## WORK INSTRUCTION:
Could you reproduce all of these records exactly?

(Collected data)
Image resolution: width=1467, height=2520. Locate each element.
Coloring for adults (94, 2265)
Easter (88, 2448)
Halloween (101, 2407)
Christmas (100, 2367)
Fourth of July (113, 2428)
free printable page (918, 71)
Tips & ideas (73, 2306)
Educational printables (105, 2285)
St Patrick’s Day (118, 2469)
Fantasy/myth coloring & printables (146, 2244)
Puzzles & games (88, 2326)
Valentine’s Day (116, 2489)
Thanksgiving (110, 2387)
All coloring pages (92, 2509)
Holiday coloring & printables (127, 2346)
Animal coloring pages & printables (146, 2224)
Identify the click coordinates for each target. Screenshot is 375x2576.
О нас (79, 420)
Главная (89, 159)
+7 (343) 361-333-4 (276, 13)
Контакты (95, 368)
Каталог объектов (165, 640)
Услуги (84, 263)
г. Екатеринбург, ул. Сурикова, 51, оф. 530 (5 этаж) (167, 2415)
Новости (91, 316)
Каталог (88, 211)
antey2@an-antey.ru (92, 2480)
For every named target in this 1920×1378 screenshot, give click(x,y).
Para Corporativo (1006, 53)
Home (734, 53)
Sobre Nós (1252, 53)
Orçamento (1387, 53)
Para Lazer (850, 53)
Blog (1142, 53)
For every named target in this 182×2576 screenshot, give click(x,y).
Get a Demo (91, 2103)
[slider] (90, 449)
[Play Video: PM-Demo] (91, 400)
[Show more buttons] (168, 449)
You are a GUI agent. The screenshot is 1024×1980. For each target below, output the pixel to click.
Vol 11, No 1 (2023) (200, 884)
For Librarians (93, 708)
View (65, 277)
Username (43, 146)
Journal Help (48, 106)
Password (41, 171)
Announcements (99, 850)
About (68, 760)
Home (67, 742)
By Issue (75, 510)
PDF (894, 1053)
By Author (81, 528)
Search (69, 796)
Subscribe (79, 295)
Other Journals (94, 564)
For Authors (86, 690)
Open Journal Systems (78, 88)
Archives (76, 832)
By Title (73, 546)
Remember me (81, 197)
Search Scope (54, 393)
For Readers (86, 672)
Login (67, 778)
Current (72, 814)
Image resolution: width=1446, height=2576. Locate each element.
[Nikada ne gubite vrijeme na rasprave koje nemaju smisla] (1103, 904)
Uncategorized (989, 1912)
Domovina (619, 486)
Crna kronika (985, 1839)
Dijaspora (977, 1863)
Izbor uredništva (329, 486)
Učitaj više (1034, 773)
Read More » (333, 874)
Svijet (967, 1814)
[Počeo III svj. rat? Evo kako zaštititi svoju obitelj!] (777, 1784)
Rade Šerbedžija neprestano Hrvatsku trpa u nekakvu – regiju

## RESULT OF THE EXERCISE:
Image resolution: width=1467, height=2520. Locate each element.
Coloring for adults (94, 2265)
Easter (88, 2448)
Halloween (101, 2407)
Christmas (100, 2367)
Fourth of July (113, 2428)
free printable page (918, 71)
Tips & ideas (73, 2306)
Educational printables (105, 2285)
St Patrick’s Day (118, 2469)
Fantasy/myth coloring & printables (146, 2244)
Puzzles & games (88, 2326)
Valentine’s Day (116, 2489)
Thanksgiving (110, 2387)
All coloring pages (92, 2509)
Holiday coloring & printables (127, 2346)
Animal coloring pages & printables (146, 2224)
Identify the click coordinates for each target. Screenshot is 375x2576.
О нас (79, 420)
Главная (89, 159)
+7 (343) 361-333-4 (276, 13)
Контакты (95, 368)
Каталог объектов (165, 640)
Услуги (84, 263)
г. Екатеринбург, ул. Сурикова, 51, оф. 530 (5 этаж) (167, 2415)
Новости (91, 316)
Каталог (88, 211)
antey2@an-antey.ru (92, 2480)
For every named target in this 1920×1378 screenshot, give click(x,y).
Para Corporativo (1006, 53)
Home (734, 53)
Sobre Nós (1252, 53)
Orçamento (1387, 53)
Para Lazer (850, 53)
Blog (1142, 53)
For every named target in this 182×2576 screenshot, give click(x,y).
Get a Demo (91, 2103)
[slider] (90, 449)
[Play Video: PM-Demo] (91, 400)
[Show more buttons] (168, 449)
You are a GUI agent. The screenshot is 1024×1980. For each target below, output the pixel to click.
Vol 11, No 1 (2023) (200, 884)
For Librarians (93, 708)
View (65, 277)
Username (43, 146)
Journal Help (48, 106)
Password (41, 171)
Announcements (99, 850)
About (68, 760)
Home (67, 742)
By Issue (75, 510)
PDF (894, 1053)
By Author (81, 528)
Search (69, 796)
Subscribe (79, 295)
Other Journals (94, 564)
For Authors (86, 690)
Open Journal Systems (78, 88)
Archives (76, 832)
By Title (73, 546)
Remember me (81, 197)
Search Scope (54, 393)
For Readers (86, 672)
Login (67, 778)
Current (72, 814)
Image resolution: width=1446, height=2576. Locate each element.
[Nikada ne gubite vrijeme na rasprave koje nemaju smisla] (1103, 904)
Uncategorized (989, 1912)
Domovina (619, 486)
Crna kronika (985, 1839)
Dijaspora (977, 1863)
Izbor uredništva (329, 486)
Učitaj više (1034, 773)
Read More » (333, 874)
Svijet (967, 1814)
[Počeo III svj. rat? Evo kako zaštititi svoju obitelj!] (777, 1784)
Rade Šerbedžija neprestano Hrvatsku trpa u nekakvu – regiju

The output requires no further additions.